▶ [Extract provided]:
(begin)
Coast Guard, DOT.
Notice of proposed rulemaking.
The Coast Guard proposes to revise current safety zone regulations by establishing security zones around and under all liquefied hazardous gas (LHG) tank vessels located on San Pedro Bay, California, in and near the ports of Los Angeles and Long Beach. These proposed security zones are needed for national security reasons to protect the public and ports from potential subversive acts. Entry into these zones will be prohibited unless specifically authorized by the Captain of the Port Los Angeles-Long Beach.
Comments and related material must reach the Coast Guard on or before February 7, 2003.
You may mail comments and related material to U.S. Coast Guard Marine Safety Office/Group Los Angeles-Long Beach, Waterways Management, 1001 S Seaside Avenue, Building 20, San Pedro, California, 90731. Waterways Management maintains the public docket for this rulemaking. Comments and material received from the public, as well as documents indicated in this preamble as being available in the docket, will become part of this docket and will be available for inspection or copying at Waterways Management between 8 a.m. and 4 p.m., Monday through Friday, except Federal holidays.Start Further Info
FOR FURTHER INFORMATION CONTACT:
Lieutenant Junior Grade Rob Griffiths, Assistant Chief of Waterways Management, (310) 732-2020.End Further Info End Preamble Start Supplemental Information
Request for Comments
We encourage you to participate in this rulemaking by submitting comments and related material. If you do so, please include your name and address, identify the docket number for this rulemaking (COTP Los Angeles-Long Beach 02-005), indicate the specific section of this document to which each comment applies, and give the reason for each comment. Please submit all comments and related material in an unbound format, no larger than 81/2 by 11 inches, suitable for copying. If you would like to know your submission reached us, please enclose a stamped, self-addressed postcard or envelope. We will consider all comments and material received during the comment period. We may change this proposed rule in view of them.
In our final rule, we will include a concise general statement of the comments received and identify any changes from the proposed rule based on the comments.
We do not now plan to hold a public meeting. But you may submit a request for a meeting by writing to Waterways Management at the address under ADDRESSES explaining why one would be beneficial. If we determine that one would aid this rulemaking, we will hold one at a time and place announced by a separate notice in the Federal Register.
(end)
▶ [Data excerpts]:
(begin)
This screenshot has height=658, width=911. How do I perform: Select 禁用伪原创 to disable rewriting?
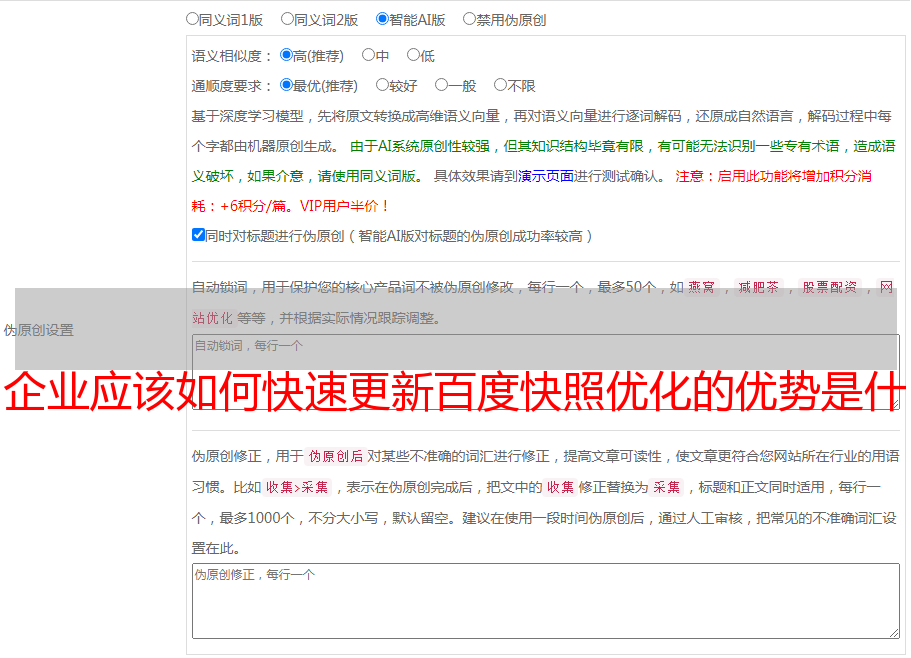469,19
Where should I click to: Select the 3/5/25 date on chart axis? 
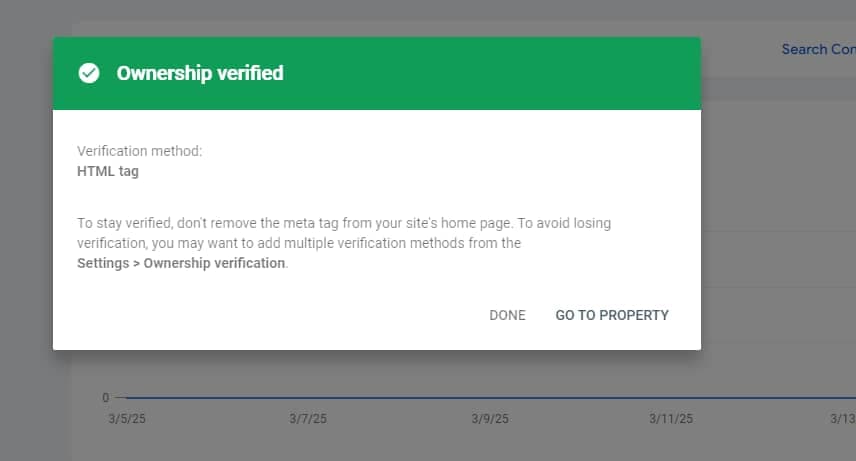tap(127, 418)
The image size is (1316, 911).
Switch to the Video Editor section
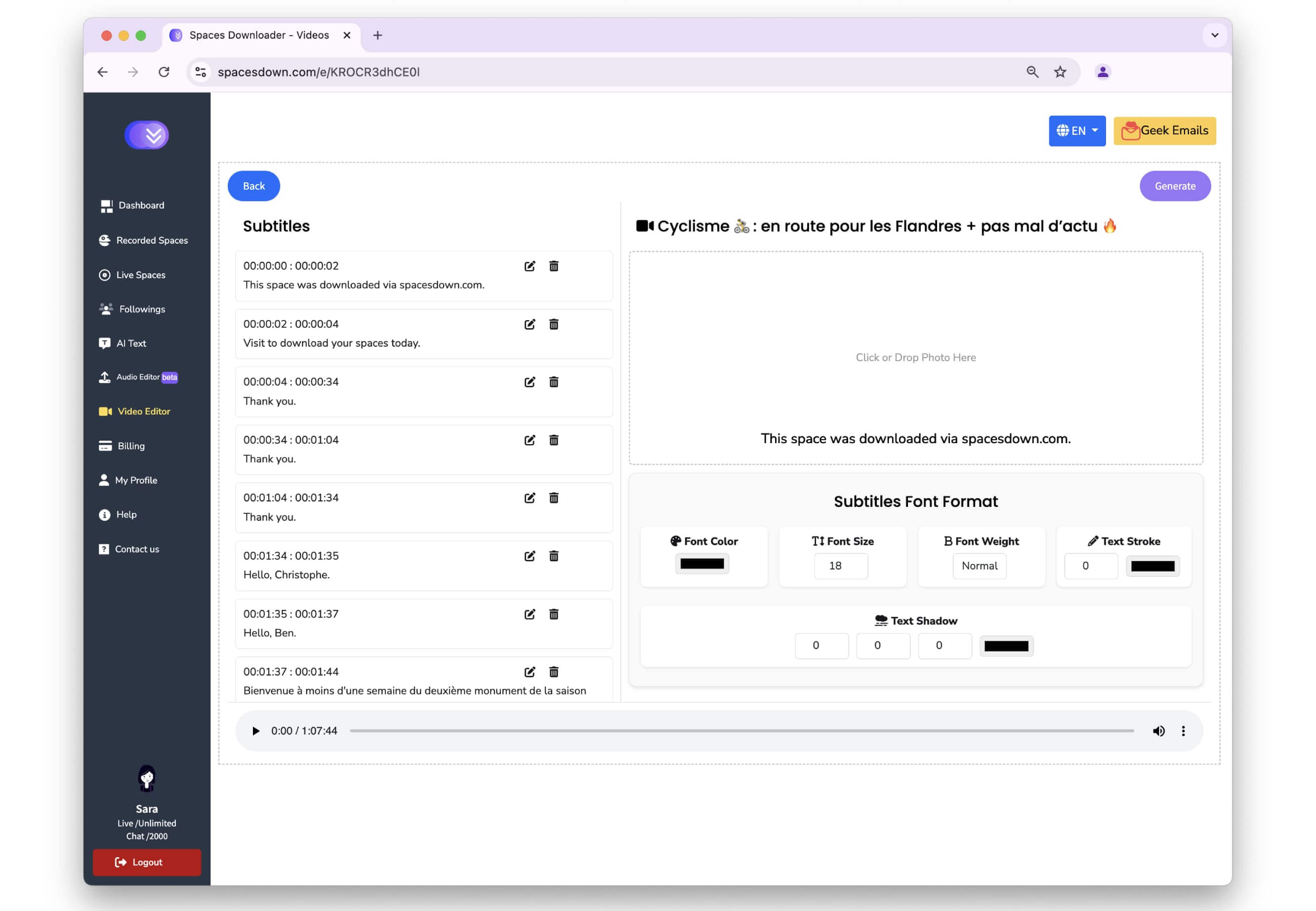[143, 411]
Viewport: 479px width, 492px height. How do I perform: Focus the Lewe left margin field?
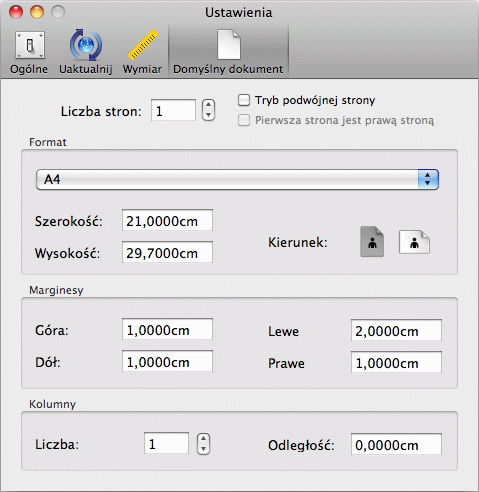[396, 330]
(end)
▶ [Brief]: Continue the Coast Guard's proposed rulemaking on security zones for liquefied hazardous gas tank vessels in San Pedro Bay, starting after its final sentence.

▶ [Output for this task]:
Background and Purpose
Since the September 11, 2001 terrorist attacks on the World Trade Center in New York, the Pentagon in Arlington, Virginia and Flight 93, the Federal Bureau of Investigation (FBI) has issued several warnings concerning the potential for additional terrorist attacks within the United States. In addition, the ongoing hostilities in Afghanistan and growing tensions in Iraq have made it prudent for U.S. ports to be on a higher state of alert because the al Qaeda organization and other similar organizations have declared an ongoing intention to conduct armed attacks on U.S. interests worldwide.
In its effort to thwart terrorist activity, the Coast Guard has increased safety and security measures on U.S. ports and waterways. As part of the Diplomatic Security and Antiterrorism Act of 1986 (Pub. L. 99-399), Congress amended section 7 of the Ports and Waterways Safety Act (PWSA), 33 U.S.C. 1226, to allow the Coast Guard to take actions, including the establishment of security and safety zones, to prevent or respond to acts of terrorism against individuals, vessels, or public or commercial structures. The Coast Guard also has authority to establish security zones pursuant to the Act of June 15, 1917, as amended by the Magnuson Act of August 9, 1950 (50 U.S.C. 191 et seq.) (the “Magnuson Act”) and implementing regulations promulgated by the President in Subparts 6.01 and 6.04 of Part 6 of Title 33 of the Code of Federal Regulations.
In this particular rulemaking, to address the aforementioned security concerns and to take steps to prevent the catastrophic impact that a terrorist attack against a LHG tank vessel would have on the public interest, the Coast Guard proposes to revise current LHG safety zone regulations by establishing security zones around and under any LHG tank vessels entering, departing, or moored within the ports of Los Angeles and Long Beach. These proposed security zones will help the Coast Guard to prevent vessels or persons from engaging in terrorist actions against LHG tank vessels.
Current regulations issued under 33 CFR 165.1151 provide for safety zones around LHG tank vessels that are anchored, moored, or underway near the Los Angeles-Long Beach port areas. However, these safety zones are inadequate to address increased security requirements for LHG tank vessels.
On January 28, 2002, we published a temporary final rule (TFR) entitled “Security Zones; San Pedro Bay, California” in the Federal Register (67 Start Printed Page 79015FR 3814). In that rule, which expired on June 15, 2002, we temporarily replaced the LHG safety zones with security zones of a similar size and location.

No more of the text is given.